By Dog #1, I meant the preexisting :p She's stuck here for the foreseeable future

(dont you have some studying to be doing? Oh wait, so do I...)

Oh! For some reason I thought you meant the first dog we looked at. Duhrr.

As for her... yeah... well... Chloe gets a shave every June. Although your dog would look pretty funny naked and might not forgive you for months.

You should leave tufts on her feet.... bahahaha.
 
Just tell everyone she's a sheltie, the rest of the image should come pretty easily.

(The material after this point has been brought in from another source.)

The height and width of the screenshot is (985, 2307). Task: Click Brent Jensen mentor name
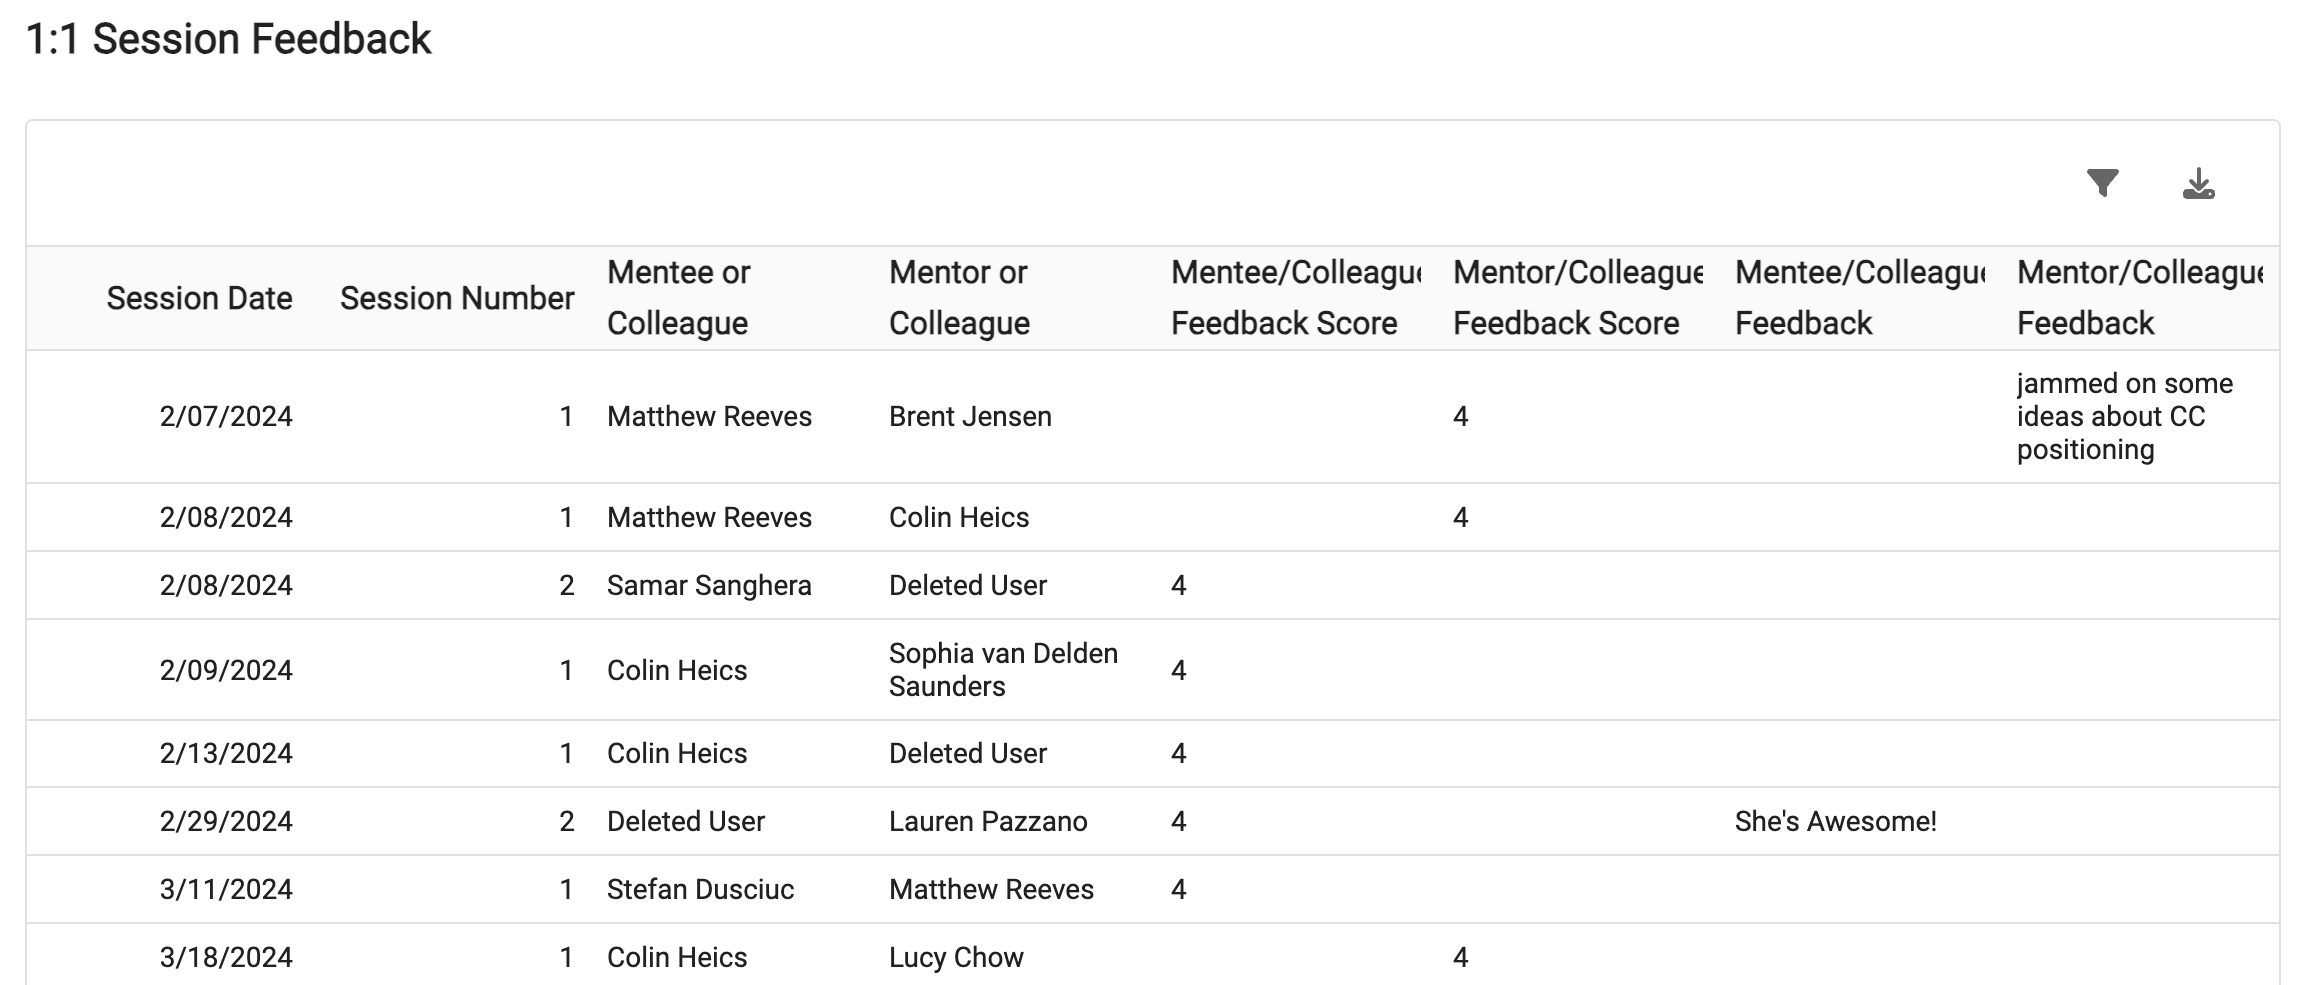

I think it would be hilarious. :hungover:

But yeah, we only clip Chloe because she likes walks around the lake and we live close enough to do that pretty easily year round.
 
I personally do not agree with this. I do believe that if you aren't willing to manage dogs that don't get along, you start out with that concern in mind and work only with individuals/organizations that can support you in this regard. IE breeders that will happily take back (at your cost, not theirs) the dog for this reason and/or rescues that will foster and rehome if necessary (again at your cost.) I have lived with 6 or more dogs in our home the majority of my life (excluding 6 years for college and international travel.) I would not find isolating a dog, or trying to rotate dogs acceptable; so a dog that was not compatable and had to be seperated 24/7 from the rest of the clan would essentially be neglected here (I don't believe it is reasonable to isolate all my other dogs in order for that dog to get the appropriate time/level of attention.) Depending on the issues, I would rehome the dog. If the issues was agression that couldn't be resolved with training and a vet behaviorist and wasn't reasonable to rehome, I would consider euthanasia. That is a sad reality and part of the reason I put such a huge stock in every dog having an excellent temperment when they come in (and puppies coming from exceptional breeders.) I am also adament that every dog have solid training and good social skills; it is crucial to me that I can call my dogs away from problems before they happen, and send everyone to their crates if necessary. Generally, if you work with breeders and rescues that rehome, the initial costs are higher, and many insist on a contract that excludes you from rehoming the pet you adopt. To me, it is worth it (it also means that several of my dogs have safe places to go if something happens to me.) In the past 2 years we had over 70 fosters (true fosters, not fosters with the intent to adopt), with a total of 6 (and now 7) dogs in the home clan. There have been times we have had an additional 4 dogs in our home. We haven't had any issues with lack of compatability (but we are careful with introductions.)

I don't really know what you're disagreeing with. We have both worked with enough dogs to know that you can end up with a situation where they cannot be trusted together, supervised or otherwise. Separating 24/7 is not an option for you; rehoming an animal would not be an option for me.

Since the dog community I am involved in is primarily bully breeds, I know plenty of people that do crate and rotate - and pretty much everyone with bully breeds separates when unsupervised no matter how well the dogs get along.

My point to the OP was that by acquiring a second dog they may end up in a situation where the dogs don't get along and cannot interact safely - and that the OP needs to be prepared to deal with this possibility.